--- BEGIN Material provided ---

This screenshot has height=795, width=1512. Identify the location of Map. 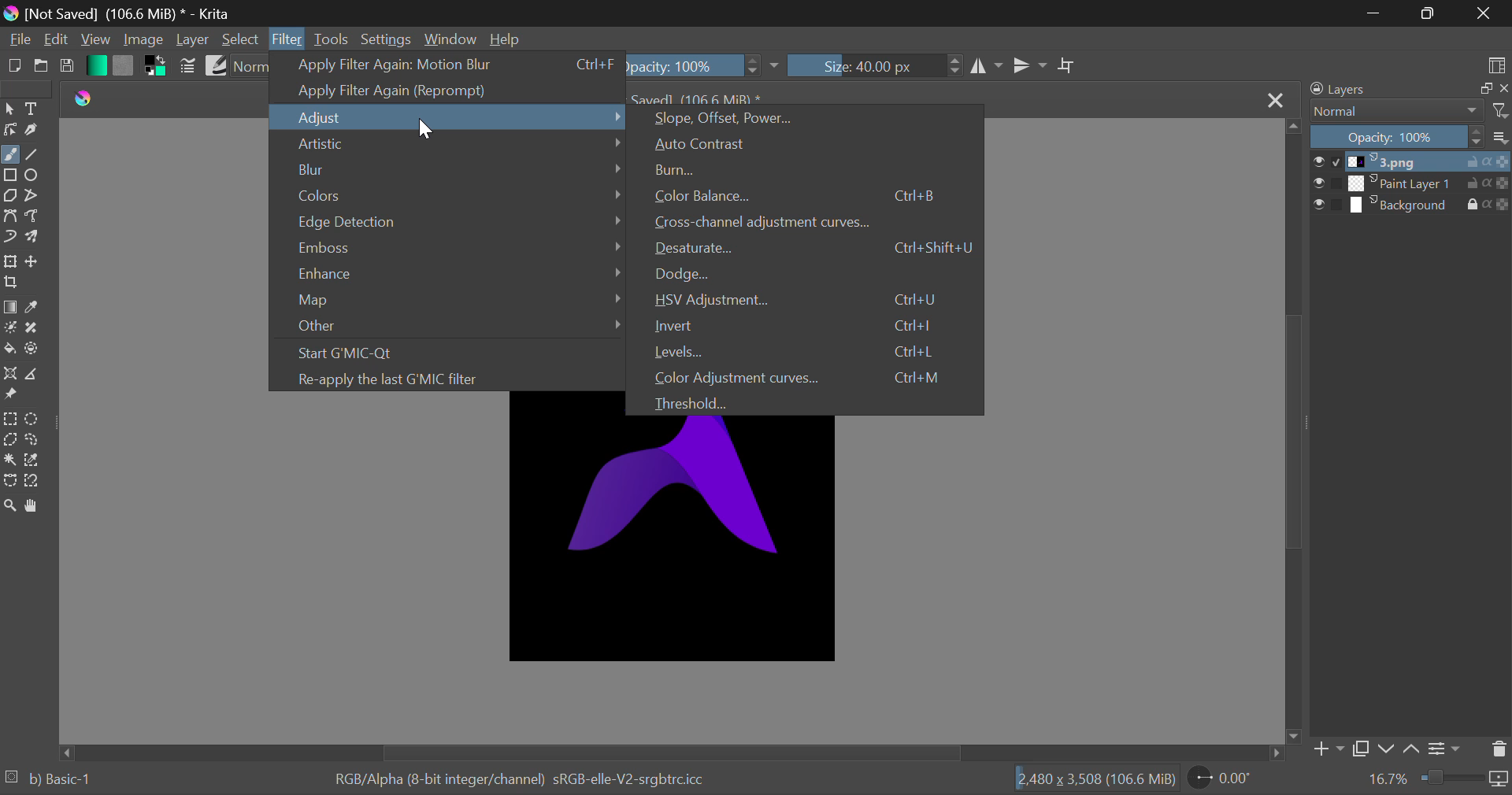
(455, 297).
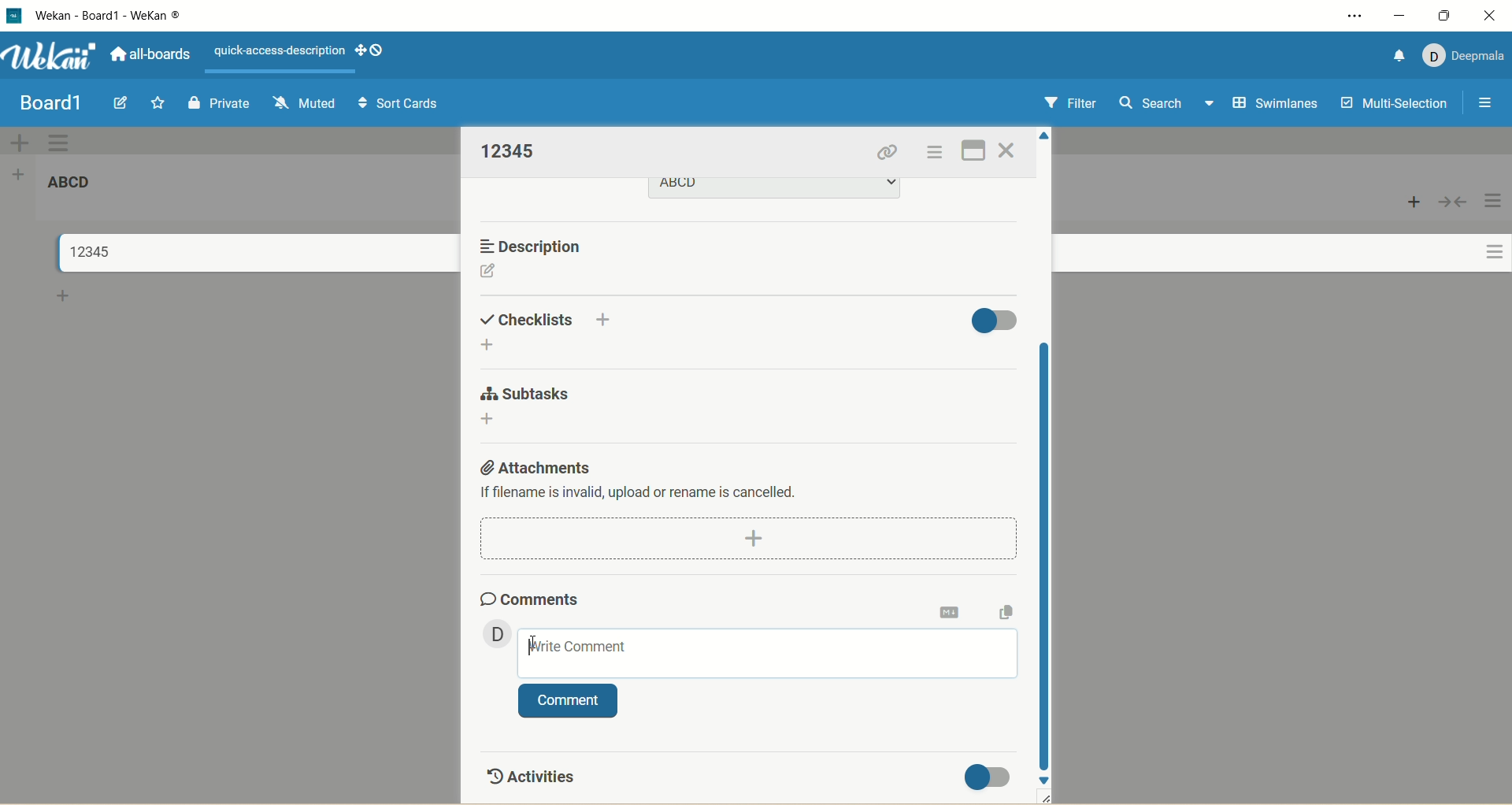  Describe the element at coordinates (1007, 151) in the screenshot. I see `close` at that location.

--- END Material provided ---
--- BEGIN Material provided ---

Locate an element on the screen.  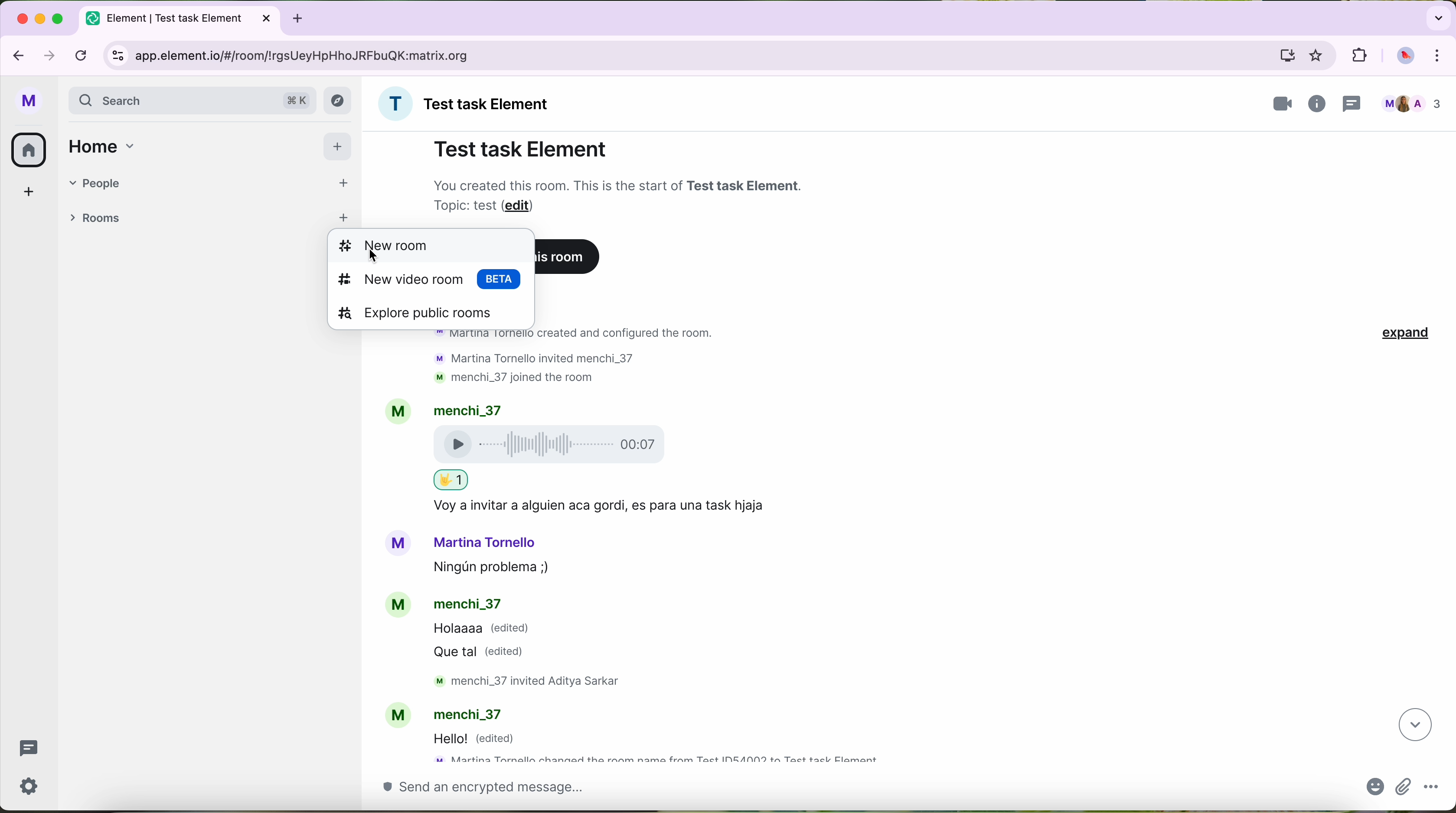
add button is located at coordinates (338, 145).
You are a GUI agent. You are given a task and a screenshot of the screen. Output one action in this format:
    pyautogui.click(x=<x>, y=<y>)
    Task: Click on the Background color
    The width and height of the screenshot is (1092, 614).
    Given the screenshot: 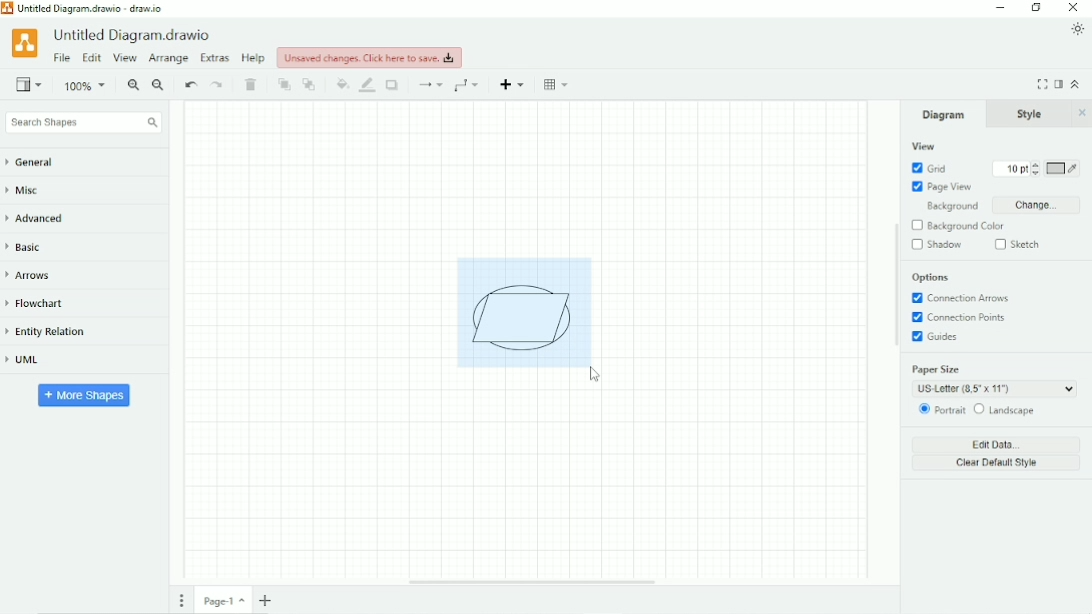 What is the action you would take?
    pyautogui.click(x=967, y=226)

--- END Material provided ---

*Problem to solve*. Convert the listing from the line with "This screenshot has" up to and including the line with "Describe the element" into a Markdown table with the columns Row and Listing line, skipping blank lines. Leave the pictures out.

*Response*.
| Row | Listing line |
|---|---|
| 1 | This screenshot has height=795, width=1512. Identify the location of Map.  |
| 2 | (455, 297). |
| 3 |   Describe the element at coordinates (1007, 151) in the screenshot. I see `close` at that location. |